It is possible to add new structure to Molar. However, you will need to have access to the server. This process in detailed in the backend section.
To create a new database, one has to make make a request first. The credentials provided in ClientConfig do not exists yet, but will be used to create the first superuser once the database request is approved.
[3]:
user_cfg = ClientConfig(server_url="http://localhost:8000",
email="new_user@molar.org",
password="new_password",
database_name="compchem")
user_client = Client(user_cfg)
user_client.database_creation_request(
superuser_fullname="New User",
alembic_revisions=["compchem@head"]
)
[10:27:02] INFO Database request created client.py:108
[3]:
{'msg': 'Database request created'}
Then, the database request can be approved by an admin:
[4]:
admin_client.approve_database("compchem")
[10:27:24] INFO Database compchem created. client.py:108
[4]:
{'msg': 'Database compchem created.'}
Now that the database compchem has been created, I can login with a new client:
[5]:
user_client.test_token()
[5]:
{'email': 'new_user@molar.org',
'is_superuser': True,
'is_active': True,
'full_name': 'New User',
'created_on': '2021-06-16T08:27:24.470584',
'user_id': 1}
As you can see here-above, new_user@molar.org is the superuser for this new database.
Managing users¶
There are two ways to add users to the newly created database. Either the superuser can add them using Client.add_user, or it is possible for new users to register themselves. For example:
[6]:
new_test_user_cfg = ClientConfig(server_url="http://localhost:8000",
email="new_user2@molar.org",
password="another new password",
database_name="compchem")
new_test_user_client = Client(new_test_user_cfg)

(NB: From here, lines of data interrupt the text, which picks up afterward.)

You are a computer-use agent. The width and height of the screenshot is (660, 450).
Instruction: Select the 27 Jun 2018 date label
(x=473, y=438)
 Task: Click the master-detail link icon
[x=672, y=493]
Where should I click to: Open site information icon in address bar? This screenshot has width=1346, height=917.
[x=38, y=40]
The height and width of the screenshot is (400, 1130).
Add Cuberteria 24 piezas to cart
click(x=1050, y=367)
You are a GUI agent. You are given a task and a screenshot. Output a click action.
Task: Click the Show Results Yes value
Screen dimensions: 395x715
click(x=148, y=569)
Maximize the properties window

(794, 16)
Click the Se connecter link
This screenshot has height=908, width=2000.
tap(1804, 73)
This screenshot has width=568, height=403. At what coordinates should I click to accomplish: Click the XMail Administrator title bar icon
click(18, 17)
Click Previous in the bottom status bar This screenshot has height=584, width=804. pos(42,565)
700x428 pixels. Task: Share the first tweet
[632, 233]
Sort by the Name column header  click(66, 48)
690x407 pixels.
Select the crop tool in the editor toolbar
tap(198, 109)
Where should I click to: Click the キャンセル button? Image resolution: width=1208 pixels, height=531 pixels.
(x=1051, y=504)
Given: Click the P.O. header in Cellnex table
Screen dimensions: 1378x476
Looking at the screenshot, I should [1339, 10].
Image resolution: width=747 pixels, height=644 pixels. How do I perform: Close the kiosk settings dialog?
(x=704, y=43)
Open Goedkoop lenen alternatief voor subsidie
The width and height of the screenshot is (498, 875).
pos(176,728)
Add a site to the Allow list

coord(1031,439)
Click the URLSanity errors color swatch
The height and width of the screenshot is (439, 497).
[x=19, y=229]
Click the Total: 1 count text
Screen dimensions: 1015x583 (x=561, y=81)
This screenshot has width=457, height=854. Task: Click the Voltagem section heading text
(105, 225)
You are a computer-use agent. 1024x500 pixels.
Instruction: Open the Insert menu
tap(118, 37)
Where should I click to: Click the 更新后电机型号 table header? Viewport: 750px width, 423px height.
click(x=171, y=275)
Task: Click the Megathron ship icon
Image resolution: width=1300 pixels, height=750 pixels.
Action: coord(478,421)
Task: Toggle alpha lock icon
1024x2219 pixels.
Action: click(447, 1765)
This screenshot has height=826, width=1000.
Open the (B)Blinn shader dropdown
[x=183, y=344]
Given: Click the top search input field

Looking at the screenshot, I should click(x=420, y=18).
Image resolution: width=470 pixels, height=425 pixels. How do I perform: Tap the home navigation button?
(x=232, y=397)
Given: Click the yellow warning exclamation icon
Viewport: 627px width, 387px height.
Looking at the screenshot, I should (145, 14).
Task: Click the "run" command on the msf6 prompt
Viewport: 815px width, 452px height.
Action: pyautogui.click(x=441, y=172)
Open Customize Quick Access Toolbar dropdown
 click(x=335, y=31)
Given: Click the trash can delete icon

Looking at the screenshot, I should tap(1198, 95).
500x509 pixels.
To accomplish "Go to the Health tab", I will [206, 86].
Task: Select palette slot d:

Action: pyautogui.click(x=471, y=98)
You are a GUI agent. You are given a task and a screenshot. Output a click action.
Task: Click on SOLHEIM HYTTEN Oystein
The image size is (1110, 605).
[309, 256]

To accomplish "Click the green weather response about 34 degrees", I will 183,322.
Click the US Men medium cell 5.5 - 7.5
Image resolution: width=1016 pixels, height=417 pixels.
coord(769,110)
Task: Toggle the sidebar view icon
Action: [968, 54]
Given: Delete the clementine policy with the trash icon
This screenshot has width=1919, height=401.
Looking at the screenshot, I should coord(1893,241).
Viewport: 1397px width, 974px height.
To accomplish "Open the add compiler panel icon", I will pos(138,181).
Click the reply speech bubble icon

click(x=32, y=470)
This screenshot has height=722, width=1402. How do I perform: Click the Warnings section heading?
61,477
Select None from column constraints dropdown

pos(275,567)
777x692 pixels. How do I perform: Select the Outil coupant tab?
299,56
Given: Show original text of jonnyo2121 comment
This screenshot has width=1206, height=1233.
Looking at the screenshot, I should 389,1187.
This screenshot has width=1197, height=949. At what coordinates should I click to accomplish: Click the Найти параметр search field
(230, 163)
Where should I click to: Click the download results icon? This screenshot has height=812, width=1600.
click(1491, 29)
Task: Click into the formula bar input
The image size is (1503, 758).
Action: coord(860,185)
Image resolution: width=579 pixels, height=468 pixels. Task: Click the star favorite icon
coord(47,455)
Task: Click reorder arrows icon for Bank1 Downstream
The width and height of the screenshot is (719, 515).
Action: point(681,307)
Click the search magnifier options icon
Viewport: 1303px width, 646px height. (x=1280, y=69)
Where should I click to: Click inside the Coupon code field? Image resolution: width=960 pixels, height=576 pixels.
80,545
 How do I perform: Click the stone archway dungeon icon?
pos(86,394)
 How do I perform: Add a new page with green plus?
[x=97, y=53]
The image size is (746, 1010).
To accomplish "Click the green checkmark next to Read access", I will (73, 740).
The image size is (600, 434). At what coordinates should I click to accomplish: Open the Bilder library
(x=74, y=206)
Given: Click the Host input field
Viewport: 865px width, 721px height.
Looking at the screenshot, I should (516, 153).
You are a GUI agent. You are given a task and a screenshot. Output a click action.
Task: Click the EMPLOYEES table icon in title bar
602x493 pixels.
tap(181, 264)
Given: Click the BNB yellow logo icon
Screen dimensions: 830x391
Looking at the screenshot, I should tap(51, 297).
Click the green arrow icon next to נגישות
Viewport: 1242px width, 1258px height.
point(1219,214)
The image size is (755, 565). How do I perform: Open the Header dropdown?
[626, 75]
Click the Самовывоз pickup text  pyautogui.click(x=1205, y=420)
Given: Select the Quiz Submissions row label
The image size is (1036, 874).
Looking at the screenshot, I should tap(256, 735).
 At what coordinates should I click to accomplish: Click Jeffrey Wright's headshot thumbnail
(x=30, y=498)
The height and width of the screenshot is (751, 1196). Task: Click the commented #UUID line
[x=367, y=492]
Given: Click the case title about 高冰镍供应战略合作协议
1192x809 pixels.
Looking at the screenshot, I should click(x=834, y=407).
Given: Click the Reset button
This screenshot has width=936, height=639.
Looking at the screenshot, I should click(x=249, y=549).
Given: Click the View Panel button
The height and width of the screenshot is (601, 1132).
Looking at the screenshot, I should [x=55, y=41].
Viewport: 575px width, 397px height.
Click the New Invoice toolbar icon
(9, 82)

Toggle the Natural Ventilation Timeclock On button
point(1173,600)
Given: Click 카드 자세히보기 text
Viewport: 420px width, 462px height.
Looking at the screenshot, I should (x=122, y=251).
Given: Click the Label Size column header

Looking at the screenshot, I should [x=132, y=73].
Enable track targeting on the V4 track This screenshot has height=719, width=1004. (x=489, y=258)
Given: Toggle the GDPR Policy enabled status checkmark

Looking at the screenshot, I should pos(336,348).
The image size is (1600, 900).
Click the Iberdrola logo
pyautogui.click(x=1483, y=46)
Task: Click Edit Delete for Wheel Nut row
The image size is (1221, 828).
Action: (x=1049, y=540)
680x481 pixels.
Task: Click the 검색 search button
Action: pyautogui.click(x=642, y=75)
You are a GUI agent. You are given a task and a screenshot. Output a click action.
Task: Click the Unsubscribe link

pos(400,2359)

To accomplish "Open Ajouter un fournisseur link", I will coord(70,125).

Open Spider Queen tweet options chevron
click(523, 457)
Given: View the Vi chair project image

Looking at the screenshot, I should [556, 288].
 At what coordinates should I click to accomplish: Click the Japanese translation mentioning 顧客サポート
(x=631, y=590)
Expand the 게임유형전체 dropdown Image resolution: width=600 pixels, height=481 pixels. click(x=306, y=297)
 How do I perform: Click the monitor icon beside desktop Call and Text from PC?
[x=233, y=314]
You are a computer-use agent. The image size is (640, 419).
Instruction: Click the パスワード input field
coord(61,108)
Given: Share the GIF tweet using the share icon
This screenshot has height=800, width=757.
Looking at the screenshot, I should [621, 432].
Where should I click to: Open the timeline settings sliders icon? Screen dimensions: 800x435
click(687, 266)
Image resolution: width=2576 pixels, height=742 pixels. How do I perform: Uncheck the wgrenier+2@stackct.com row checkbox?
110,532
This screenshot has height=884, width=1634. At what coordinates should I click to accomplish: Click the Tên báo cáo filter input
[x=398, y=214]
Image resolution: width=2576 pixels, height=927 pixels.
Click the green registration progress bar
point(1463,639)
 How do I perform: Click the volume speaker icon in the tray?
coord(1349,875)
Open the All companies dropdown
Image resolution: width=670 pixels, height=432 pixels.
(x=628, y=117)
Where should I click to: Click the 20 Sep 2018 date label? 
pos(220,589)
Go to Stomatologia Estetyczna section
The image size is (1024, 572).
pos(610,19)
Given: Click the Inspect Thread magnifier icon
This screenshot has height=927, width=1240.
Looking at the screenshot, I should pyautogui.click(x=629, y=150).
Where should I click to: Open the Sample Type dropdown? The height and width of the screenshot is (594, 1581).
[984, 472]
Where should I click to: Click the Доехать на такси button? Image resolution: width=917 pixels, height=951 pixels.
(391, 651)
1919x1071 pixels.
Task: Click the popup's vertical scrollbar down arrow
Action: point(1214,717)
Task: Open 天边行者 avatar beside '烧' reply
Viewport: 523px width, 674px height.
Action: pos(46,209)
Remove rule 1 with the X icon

new_test_user_client.register_user(full_name="Full Name")
[10:27:28] INFO User new_user2@molar.org has been register. Ask your client.py:108 database admin to activate this account
[6]:
{'msg': 'User new_user2@molar.org has been register. Ask your database admin to activate this account'}
Once this is done, the superuser of the database needs activate this new account.
[7]:
user_client.activate_user("new_user2@molar.org")
INFO User new_user2@molar.org is now active! client.py:108
[7]:
{'msg': 'User new_user2@molar.org is now active!'}
[8]:
new_test_user_client.test_token()
[8]:
{'email': 'new_user2@molar.org',
'is_superuser': False,
'is_active': True,
'full_name': 'Full Name',
'created_on': '2021-06-16T08:27:28.095871',
'user_id': 2}
Similarly, a superuser could also deactivate this account with Client.deactivate_user().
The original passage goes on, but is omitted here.